On the not so great side, I believed my husband was an alcoholic. I was often upset about it and went to Al Anon meetings.

Looking back, I realize his alcoholism was only a problem for me. He was totally functional with his job and daily life. I don’t think he thought it was something to worry about — or maybe my constant nagging led him to think about something he was trying to avoid. Having a naggy wife was surely no fun for him. My only task was to love him the way he was. Drinking, or not drinking, was his decision to make.

I think the reasons he drank were the real problem. My guess is that he felt insecure, unworthy, or something else. And that, not the alcoholism, led to our divorce.

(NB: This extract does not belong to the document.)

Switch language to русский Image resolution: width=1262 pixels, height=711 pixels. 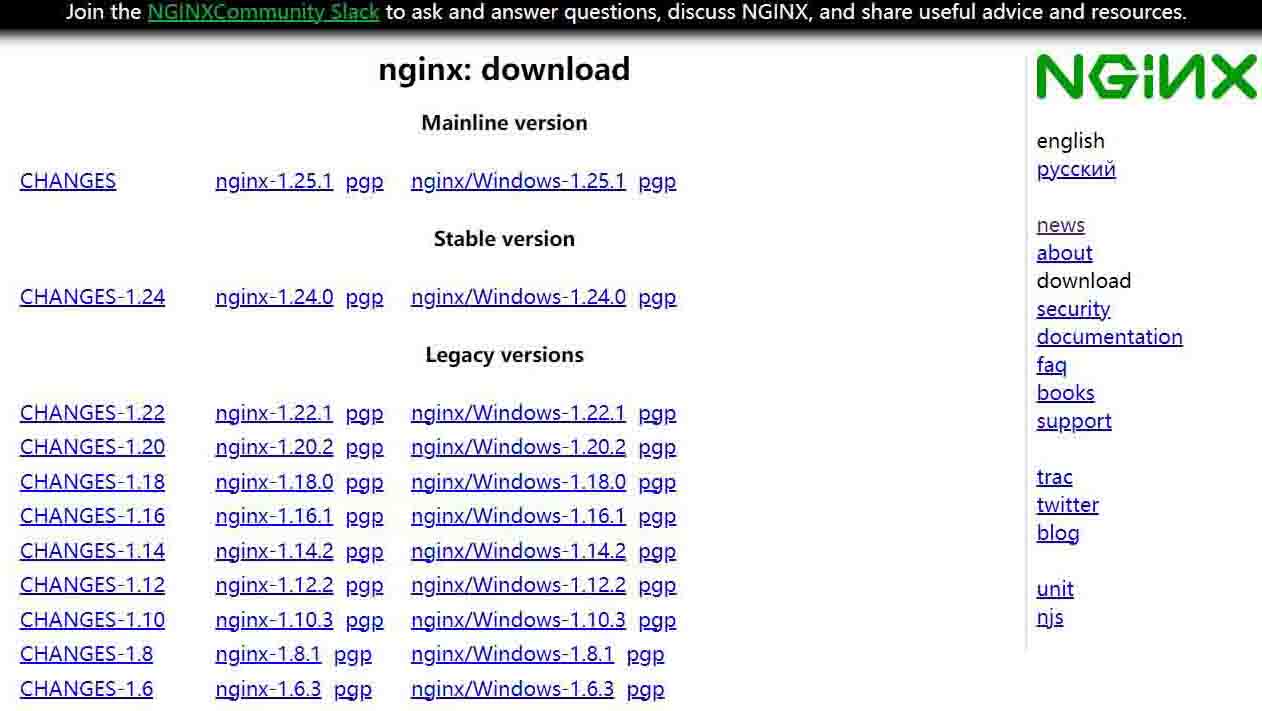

Our divorce was a very rough time in my life, and I’m guessing it was rough for him too. They say our actions reflect how we feel. So maybe he was acting that way because he had lots of demons to deal with. I guess I’ll never really know.

Also, I realize I was not the victim. I made the decision to let the marriage end after he sent me a certain text. I didn’t beg to get him back or allow myself to continue living the way we were. The consequence of my decision was the house had to be sold. My decision, my consequence.

And I was so blessed to have a very helpful first ex-husband and the best friends around. That time is just a blur — but the friends I made that year are still some of my best. And I’m so grateful that my new beau stuck around through all of my PTSD freak-outs. I am learning to fully trust myself and men again.

So now I do my best to think loving and compassionate thoughts of my second ex-husband. I would much rather love him than hate him. Being the victim of him certainly doesn’t help me at all.

So those were the two stories. Which do you think is true?

You’re right if you think they both are. The question is, which one do I want to keep telling — and why?

Retelling the first story made me feel horrible. I hated putting together a list of bad things about another person. I didn’t like recreating a villain. I was in a powerless position at the effect of him.

I like the second version much better. It feels much more like who I want to be. I would much rather be loving, understanding, and compassionate.

So, where in your life are you telling a story where you’re the victim? There are many facts and thoughts from your life. How can you put them together and tell the story and be your own hero?